For opening a Current Bank Account, a firm needs to submit the following
documents:
• Partnership deed
• Partnership firm PAN card
• Address Proof of the partnership firm
• Identity proofs of all the partners
• Partnership registration certificate (if partnership has been registered)
• Any registration document issued by central or state government
(normally GST certificate is submitted)
• Copy of electricity bill, telephone bill or water bill (not more than 3
months old)
• Authorisation letter on the letterhead of the firm authorising a partner as
authorised signatory for the bank account.

Signatory's proof of Appointment


Most importantly, when you choose a partner to be the authorised
signatory, you must get an official letter for the same as proof. The letter
of appointment has all the details of the partner who will act as the
authorised signatory for the firm. Also, it states that all the documents
signed by the signatory related to the business will be binding the firm.
Moreover, they will be the primary contact with the GST department on
the firm's behalf.

Therefore, after the appointment, all the documents must be signed by


the authorised signatory to be valid.

Here is the format of the letter:

Declaration of the authorised signatory

I/We _________ (details of signatories like partners/Directors/members)


________________, hereby solemnly affirm and declare Mr/Mrs/Miss
______________ (details of authorised signatory to be declared)
_________ as the authorised signatory for the_______
(Company/Firm/Society ) ___________ .

All the actions of the authorised signatory will be binding to the


(Company/Firm/Society). He/She shall henceforth, act as the authorised
signatory for all GST purposes.

Name

Designation/Status
Signature

NOTE: More than one partner can also be an authorised signatory.
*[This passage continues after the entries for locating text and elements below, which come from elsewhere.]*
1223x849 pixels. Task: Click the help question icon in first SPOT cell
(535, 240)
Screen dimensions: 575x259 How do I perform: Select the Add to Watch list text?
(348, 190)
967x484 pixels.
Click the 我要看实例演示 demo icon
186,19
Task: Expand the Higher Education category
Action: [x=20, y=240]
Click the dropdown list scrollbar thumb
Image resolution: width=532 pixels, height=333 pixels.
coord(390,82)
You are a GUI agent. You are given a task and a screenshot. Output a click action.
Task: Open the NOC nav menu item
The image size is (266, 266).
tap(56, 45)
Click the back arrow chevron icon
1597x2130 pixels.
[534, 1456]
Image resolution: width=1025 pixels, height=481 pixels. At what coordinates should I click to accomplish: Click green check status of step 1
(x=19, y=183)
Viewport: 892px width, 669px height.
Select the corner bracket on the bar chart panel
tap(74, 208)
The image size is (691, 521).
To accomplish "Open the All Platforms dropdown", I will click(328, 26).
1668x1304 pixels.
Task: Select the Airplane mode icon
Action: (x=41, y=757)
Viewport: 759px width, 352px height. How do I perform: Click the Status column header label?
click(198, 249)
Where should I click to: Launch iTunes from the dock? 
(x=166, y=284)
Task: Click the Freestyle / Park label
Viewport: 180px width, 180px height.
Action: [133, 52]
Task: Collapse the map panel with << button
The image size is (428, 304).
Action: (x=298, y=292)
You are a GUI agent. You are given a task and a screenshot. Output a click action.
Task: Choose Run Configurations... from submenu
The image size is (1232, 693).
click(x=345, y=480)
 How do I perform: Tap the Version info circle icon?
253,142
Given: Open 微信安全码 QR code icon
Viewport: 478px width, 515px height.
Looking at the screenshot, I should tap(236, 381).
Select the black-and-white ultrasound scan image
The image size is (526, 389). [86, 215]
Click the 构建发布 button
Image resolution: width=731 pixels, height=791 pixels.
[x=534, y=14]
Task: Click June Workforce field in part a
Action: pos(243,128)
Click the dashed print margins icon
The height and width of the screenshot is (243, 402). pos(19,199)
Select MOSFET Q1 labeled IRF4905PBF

Acceptance format of the authorised signatory letter

I __________________ (name of signatory) _____________,


hereby solemnly affirm and accept to be the authorised signatory of the
________________ (Company/Firm/Society)_____.

()

Signatures of Authorised Signatory

Obtain other Licenses and Permits: Depending on your specific business


activities, you may need to obtain additional licenses and permits from relevant
authorities, such as trade licenses, shop establishment licenses, professional
licenses, etc.

REGISTRATION PROCESS

Step 1: Approach the Registrar of Firms and Societies in Delhi

The applicant has to approach the concerned Registrar with the application;
affidavit in a prescribed format along with all supporting documents needs to be
submitted.

Step 2: Complete the Details

Now, fill all the mandatory details such as Firm details and Partners of the firm
in form 1.

Step 3: Submit the Application Form


Then attach all the supporting documents with the form and submit it to the
office.

Step 4: Collect Application ID

After submitting the form, collect your application I.D., and that can be applied
for future reference.

Step 5: Issuance of Certified Copies

The concerned authority, Registrar, will process the Partnership firm


Registration request and after successful verification, the Registrar will issue the
documents.The time taken in registering a partnership firm is around two weeks
provided we get all the relevant documents on time.

The stamp duty of the paper on which the Partnership Deed is drafted may
vary between 1% of the capital and INR 5000 whichever is less

Similarly, the registration and documentation fee to register the deed which
depends on current state laws, but in most cases, it costs around INR 1000.